16th May 2012
Bridges Weekly | WTO Appellate Body: US “Dolphin-Safe” Label Discriminates Against Mexican Tuna
The WTO’s highest court ruled on Wednesday 16 May that the US “dolphin-safe” label violates WTO law, marking another step in a decade-old dispute between the US and Mexico (DS381). Notable is the landmark finding that a non-binding label can be a prohibited technical regulation - a point that could have ramifications for consumer labels addressing anything from organic food to fair trade.
US dolphin-safe labelling practices under scrutiny
While the three judges sided with a previous WTO panel in their overall conclusion that the US label is inconsistent with the WTO’s Agreement on Technical Barriers to Trade (TBT), they overruled the earlier report on important points. Both parties had appealed the September 2011 panel ruling, challenging certain issues of law and legal interpretation by the panel. (See Bridges Weekly, 25 January 2012)

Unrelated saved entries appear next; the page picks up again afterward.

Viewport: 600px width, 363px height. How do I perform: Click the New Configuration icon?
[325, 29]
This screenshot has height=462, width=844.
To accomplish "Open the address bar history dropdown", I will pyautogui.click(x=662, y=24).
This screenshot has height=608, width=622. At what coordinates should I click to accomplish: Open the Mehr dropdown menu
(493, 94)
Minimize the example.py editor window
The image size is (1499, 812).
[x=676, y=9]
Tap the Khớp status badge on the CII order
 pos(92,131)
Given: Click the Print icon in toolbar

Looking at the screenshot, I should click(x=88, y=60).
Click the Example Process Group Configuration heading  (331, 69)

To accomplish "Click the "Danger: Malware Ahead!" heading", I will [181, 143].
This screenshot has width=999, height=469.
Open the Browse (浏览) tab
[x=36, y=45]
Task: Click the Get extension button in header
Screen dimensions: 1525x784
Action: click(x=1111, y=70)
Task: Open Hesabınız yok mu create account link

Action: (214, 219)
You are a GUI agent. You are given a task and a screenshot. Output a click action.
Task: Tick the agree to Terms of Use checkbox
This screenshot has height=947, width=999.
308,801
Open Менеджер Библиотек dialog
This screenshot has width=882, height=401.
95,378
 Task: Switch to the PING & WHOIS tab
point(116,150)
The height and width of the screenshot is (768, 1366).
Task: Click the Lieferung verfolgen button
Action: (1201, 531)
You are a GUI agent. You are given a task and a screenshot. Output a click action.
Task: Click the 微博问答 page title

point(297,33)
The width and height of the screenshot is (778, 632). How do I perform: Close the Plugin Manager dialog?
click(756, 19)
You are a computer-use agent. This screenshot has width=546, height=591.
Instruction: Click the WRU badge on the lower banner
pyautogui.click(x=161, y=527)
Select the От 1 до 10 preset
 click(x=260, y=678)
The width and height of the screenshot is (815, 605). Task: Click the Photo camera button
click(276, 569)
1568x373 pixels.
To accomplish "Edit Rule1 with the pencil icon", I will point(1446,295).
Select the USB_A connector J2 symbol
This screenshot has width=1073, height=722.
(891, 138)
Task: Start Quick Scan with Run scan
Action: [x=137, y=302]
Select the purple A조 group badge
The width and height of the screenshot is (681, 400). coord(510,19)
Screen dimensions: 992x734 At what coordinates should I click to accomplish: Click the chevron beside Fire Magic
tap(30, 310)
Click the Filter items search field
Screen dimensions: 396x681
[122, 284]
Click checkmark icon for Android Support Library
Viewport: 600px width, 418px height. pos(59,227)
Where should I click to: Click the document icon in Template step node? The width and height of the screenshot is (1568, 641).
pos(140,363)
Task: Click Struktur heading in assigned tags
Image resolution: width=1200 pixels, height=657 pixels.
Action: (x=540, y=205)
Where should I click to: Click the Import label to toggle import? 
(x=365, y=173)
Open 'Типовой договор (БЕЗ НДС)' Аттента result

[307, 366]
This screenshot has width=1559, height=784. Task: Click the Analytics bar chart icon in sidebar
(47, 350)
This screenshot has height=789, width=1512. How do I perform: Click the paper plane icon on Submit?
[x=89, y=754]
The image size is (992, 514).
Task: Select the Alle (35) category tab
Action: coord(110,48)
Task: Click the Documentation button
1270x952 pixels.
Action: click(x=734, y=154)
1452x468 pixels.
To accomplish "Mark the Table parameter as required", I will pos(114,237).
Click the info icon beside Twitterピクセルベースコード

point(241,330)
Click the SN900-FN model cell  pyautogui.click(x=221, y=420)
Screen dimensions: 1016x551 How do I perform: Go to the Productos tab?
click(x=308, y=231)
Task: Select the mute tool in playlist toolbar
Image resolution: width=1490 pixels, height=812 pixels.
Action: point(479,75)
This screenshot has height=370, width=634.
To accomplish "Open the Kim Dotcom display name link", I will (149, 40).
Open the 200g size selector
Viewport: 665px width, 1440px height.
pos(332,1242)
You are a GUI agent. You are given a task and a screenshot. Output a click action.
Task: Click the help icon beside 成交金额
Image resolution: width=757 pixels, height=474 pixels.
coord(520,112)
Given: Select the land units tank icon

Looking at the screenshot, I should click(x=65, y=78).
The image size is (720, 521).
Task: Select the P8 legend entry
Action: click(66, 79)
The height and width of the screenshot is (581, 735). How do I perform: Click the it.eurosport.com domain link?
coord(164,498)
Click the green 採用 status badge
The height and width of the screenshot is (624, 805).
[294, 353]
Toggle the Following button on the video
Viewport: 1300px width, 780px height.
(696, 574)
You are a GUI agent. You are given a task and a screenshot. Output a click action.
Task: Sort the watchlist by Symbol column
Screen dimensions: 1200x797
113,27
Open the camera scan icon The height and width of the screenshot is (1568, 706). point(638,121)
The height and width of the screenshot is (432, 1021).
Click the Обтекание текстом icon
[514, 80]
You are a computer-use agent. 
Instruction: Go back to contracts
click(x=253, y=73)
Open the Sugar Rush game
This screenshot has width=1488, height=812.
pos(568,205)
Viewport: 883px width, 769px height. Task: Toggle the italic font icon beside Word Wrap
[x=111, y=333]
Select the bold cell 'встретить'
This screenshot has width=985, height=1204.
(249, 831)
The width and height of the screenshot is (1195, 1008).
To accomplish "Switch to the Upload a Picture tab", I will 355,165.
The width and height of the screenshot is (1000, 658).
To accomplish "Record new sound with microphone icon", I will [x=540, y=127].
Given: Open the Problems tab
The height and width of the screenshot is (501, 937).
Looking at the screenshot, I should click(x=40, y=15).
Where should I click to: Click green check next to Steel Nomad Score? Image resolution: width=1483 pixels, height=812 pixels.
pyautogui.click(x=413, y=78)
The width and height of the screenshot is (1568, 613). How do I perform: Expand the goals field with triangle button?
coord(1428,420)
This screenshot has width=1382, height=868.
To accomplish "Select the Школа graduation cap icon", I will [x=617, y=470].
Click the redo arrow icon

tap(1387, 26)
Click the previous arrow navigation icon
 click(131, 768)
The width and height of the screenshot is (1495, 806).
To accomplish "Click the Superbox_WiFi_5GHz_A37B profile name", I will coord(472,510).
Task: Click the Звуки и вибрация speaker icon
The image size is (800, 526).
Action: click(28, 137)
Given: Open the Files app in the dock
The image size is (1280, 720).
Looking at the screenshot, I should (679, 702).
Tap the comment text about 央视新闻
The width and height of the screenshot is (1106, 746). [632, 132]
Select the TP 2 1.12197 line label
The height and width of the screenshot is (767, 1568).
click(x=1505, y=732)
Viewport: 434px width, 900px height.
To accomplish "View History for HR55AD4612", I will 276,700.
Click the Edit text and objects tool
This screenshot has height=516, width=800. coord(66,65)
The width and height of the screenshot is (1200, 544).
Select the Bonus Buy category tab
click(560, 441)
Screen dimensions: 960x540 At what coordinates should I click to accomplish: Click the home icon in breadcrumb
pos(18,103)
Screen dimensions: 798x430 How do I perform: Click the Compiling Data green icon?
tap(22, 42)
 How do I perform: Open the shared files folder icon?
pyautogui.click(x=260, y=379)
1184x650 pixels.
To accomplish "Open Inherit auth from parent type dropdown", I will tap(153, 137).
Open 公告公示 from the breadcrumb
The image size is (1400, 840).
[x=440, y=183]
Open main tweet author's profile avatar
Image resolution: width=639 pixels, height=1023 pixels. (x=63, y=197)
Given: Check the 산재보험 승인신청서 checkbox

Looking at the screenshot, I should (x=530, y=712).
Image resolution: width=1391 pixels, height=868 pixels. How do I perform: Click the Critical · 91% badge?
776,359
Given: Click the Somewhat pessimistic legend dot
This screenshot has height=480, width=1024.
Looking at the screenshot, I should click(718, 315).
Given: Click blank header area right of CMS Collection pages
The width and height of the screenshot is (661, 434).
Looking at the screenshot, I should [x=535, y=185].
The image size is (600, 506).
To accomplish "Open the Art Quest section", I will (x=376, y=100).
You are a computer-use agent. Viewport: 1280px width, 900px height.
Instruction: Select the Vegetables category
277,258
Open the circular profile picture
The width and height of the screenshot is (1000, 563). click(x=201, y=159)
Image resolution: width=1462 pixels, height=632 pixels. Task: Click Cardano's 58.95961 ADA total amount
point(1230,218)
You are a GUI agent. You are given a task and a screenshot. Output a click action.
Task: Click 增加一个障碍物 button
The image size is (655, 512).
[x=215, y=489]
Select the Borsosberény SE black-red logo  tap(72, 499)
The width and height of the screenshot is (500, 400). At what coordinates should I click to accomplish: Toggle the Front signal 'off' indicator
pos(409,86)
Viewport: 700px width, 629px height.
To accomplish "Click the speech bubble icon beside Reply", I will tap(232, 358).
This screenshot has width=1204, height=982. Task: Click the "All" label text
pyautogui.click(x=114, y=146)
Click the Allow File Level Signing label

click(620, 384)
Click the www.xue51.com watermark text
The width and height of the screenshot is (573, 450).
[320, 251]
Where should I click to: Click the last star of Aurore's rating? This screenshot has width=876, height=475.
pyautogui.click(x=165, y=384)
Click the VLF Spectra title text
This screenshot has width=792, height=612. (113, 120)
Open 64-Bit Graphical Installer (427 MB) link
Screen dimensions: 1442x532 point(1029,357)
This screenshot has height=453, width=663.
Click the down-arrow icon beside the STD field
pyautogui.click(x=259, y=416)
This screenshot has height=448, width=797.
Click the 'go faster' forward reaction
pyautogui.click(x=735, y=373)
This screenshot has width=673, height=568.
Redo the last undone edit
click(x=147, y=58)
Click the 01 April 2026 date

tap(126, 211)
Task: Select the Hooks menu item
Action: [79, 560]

According to the three Appellate Body judges, the label discriminates against Mexican tuna by banning a fishing practice known as “purse-seine” nets - encircling nets that temporarily set on dolphins to attract the tuna that swim below - which are used almost exclusively by Mexican fisheries. In other parts of the world, purse-seine nets are of no use, as tuna and dolphin swarms only swim together in the Eastern Pacific. In effect, this means that the majority of Mexican tuna is not eligible for “dolphin-safe” labels, even where independent veterinarians certify that no dolphins were killed or injured during the specific catch.
Mexico’s tuna fleet continues to use purse-seine nets, but is nonetheless compliant with international standards - most notably the Agreement on the International Dolphin Conservation Program (AIDCP). Mexico, the US, and others had negotiated the AIDCP in response to an earlier international trade dispute between the countries over a similar issue.
Unlike the previous panel, the Appellate Body sided with Mexico in finding that the differential treatment affects Mexico’s export competitiveness. The judges further denied Washington’s claim that the differential treatment was exclusively due to a legitimate regulatory requirement.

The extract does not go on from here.